Kindergeldauszahlung auch an Minderjährige möglich

Die Ablehnung der Abzweigung des Kindergeldes für den Monat August 2016 wegen Minderjährigkeit der Klägerin ist rechtswidrig, da die Volljährigkeit kein gesetzliches Tatbestandsmerkmal des § 74 Abs. 1 EStG ist.

Mit seinem Urteil vom 28. Juni 2017 (Az. 2 K 217/16) hat der 2. Senat des Finanzgerichts Vorgenanntes erkannt. Die am 1. August 2000 geborene Klägerin begehrte die Abzweigung von Kindergeld für den Monat August 2016 an sich selbst.
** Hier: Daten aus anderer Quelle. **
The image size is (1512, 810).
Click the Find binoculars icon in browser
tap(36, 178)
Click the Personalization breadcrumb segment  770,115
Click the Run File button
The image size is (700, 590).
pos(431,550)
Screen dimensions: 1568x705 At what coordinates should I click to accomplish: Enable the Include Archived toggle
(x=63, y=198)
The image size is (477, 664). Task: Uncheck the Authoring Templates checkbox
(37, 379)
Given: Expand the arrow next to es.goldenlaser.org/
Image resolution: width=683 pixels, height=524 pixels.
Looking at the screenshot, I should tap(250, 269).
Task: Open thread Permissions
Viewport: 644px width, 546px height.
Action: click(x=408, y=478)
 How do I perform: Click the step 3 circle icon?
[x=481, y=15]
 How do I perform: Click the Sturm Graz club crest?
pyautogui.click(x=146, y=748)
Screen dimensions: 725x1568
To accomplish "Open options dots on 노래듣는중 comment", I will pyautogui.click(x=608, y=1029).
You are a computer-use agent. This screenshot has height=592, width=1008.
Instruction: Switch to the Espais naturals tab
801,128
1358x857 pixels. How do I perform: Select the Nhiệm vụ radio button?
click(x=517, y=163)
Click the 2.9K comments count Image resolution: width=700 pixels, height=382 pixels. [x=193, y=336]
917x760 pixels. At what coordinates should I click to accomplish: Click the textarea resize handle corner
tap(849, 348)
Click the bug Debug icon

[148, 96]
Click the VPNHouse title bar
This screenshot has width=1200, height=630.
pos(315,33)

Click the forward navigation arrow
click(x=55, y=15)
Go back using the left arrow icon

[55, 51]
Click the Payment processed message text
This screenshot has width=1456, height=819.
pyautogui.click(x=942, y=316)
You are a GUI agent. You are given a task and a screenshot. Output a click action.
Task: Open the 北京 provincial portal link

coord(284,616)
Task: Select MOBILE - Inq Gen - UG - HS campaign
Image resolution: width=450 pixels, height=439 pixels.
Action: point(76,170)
Die Kindesmutter hatte am 27. Juni 2016 die sofortige Einstellung der Kindergeldzahlung und die Überweisung an das Jugendamt C beantragt, da sie die elterliche Sorge an das Jugendamt abgegeben habe. Die Eltern gewähren der Klägerin keinen Unterhalt, weder durch Geldleistung noch durch Naturalunterhalt, sie erhielten Leistungen des Jobcenters. Kindergeld wurde letztmalig für Juli 2016 gezahlt und die Zahlung ab August 2016 eingestellt. Daraufhin beantragte der Vormund der Klägerin für diese die Abzweigung des Kindergeldes nach § 74 EStG. Die Beklagte erwiderte, dass nach der Dienstanweisung zum Kindergeld nach dem EStG, Stand 2016, Nr. V.32.3 eine Abzweigung nach § 74 Abs. 1 EStG an das Kind selbst als Abzweigungsempfänger nur möglich sei, wenn es volljährig sei und für sich selbst sorge. Hier scheide eine Abzweigung folglich schon deshalb aus, weil die Klägerin noch minderjährig sei.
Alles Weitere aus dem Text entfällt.